Reading List
A loose collection of things I'm reading, or projects I think are cool.
Distributed Systems, Logic Programming, Query Languages, etc.
- Eve -- maybe the single most influential discovery of my career. Eve is a strange and wonderful and sadly abandoned programming language / runtime / IDE / cloud platform(?) that proposes new ways of thinking about building software, to an extent I've hardly seen elsewhere. Blocks of code are embedded in documents (think like a Jupyter notebook, kinda); blocks are self-contained little functions/handlers that query program state, manipulate it, and then write it back out; each block executes independently every "step", ordered only by dataflow dependencies; the whole thing is great at introspection and debugging. It was discovering Eve, and learning about how it work(ed), what it was founded on, what it led to next, etc. that led me down a Deep Rabbit Hole of discovering other work in distributed systems, logic programming, and the relational model:
- Dedalus: Datalog in Time and Space (also these slides). A framework for reasoning about time and "space" aka different machines, in distributed systems, in a logic programming language (pure Datalog). One key idea: endow every proposition
p(A, B)
with another variable t
, for time, so instead of p(A, B) :- ...
meaning "p is true of A and B if ..." we have p(A, B, t) :- ...
=> "p is true of A and B at timestamp t if ..." This is pretty intuitive (though only in retrospect). From 2009! I still don't 100% understand this paper, but I am working on it, since it's what Eve is founded on and it does appear to be pretty fundamental to some further research in distributed systems since then.
- Naiad - A Timely Dataflow System. Developed by McSherry et al., these ideas would eventually go on to form the basis of differential dataflow, and various technologies built on top of that. It's a framework for data-parallel incremental reactive computation -- that is, it can be used to define computations over data sources that change over time, and when the source data change, the outputs are automatically updated, requiring work proportional only to the amount of change (i.e. not recomputing everything from scratch). I'm convinced Differential Dataflow is going to be a Big Thing someday, possibly soon, and so I want to understand the research/theory that started it off.
- Categorical Query Language -- a relational query language informed by category theory. I read it as "SQL with a better syntax and compile-time type checking, plus some higher mathy stuff". It has a built-in theorem prover! See e.g. the example on foreign keys -- I like the implicit joins just by dereferencing a foreign key, almost as if it were an object field. This is a great example of a relational language and other than the weird stuff with "typesides", it's pretty hard to beat on semantics honestly. I think there's room to improve on it though in terms of syntax, familiarity and ease-of-use.

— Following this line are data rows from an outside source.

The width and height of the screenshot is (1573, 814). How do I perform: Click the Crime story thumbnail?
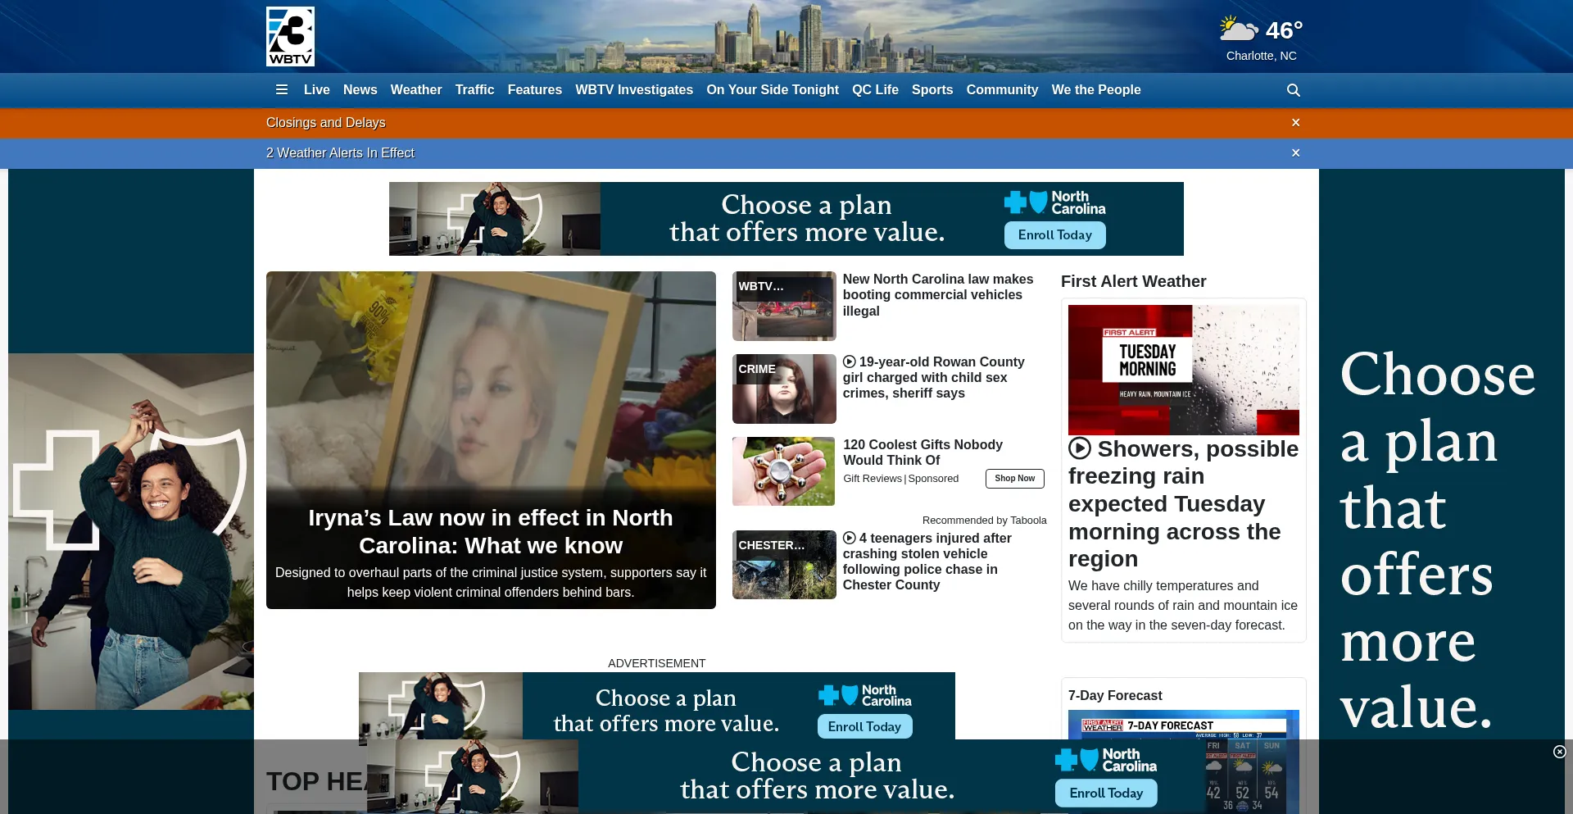[x=784, y=389]
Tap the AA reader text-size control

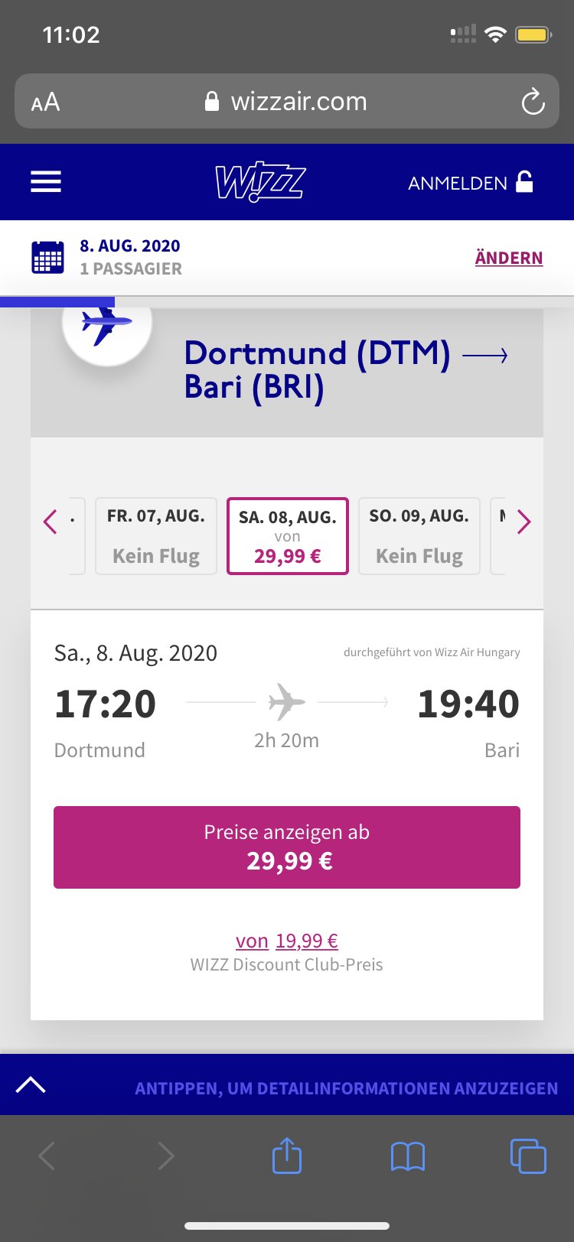click(46, 102)
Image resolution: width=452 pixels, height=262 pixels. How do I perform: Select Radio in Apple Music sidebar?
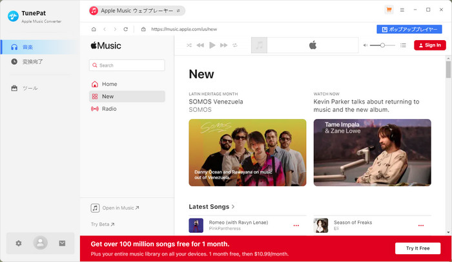(x=108, y=109)

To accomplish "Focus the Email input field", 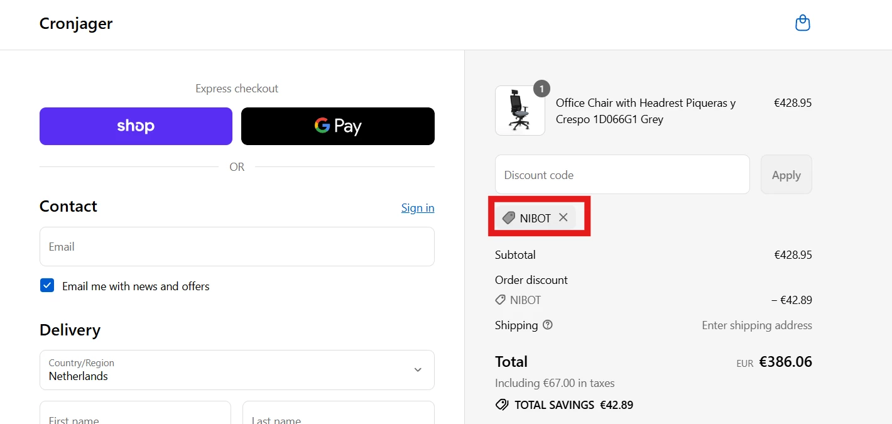I will pos(237,247).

- AP5 -- a Common List extension from 1990 (that's older than me!) providing in-memory relations, a query language, consistency rules, triggers, etc. It really serves as an amazing model and inspiration for building a relational programming language, and I'm not sure why it never really seemed to reach adoption.
- Cell language -- another example of a relational programming language. Provides a clean and concise syntax for reading and manipulating binary relations, and highly normalized (~ 6th Normal Form) schemas, like the above examples. Interesting in that it compiles to C++/C#/Java code, instead of machine code or interpreter bytecode; you're expected to use this to generate some classes and functions that you can then incorporate into a broader project.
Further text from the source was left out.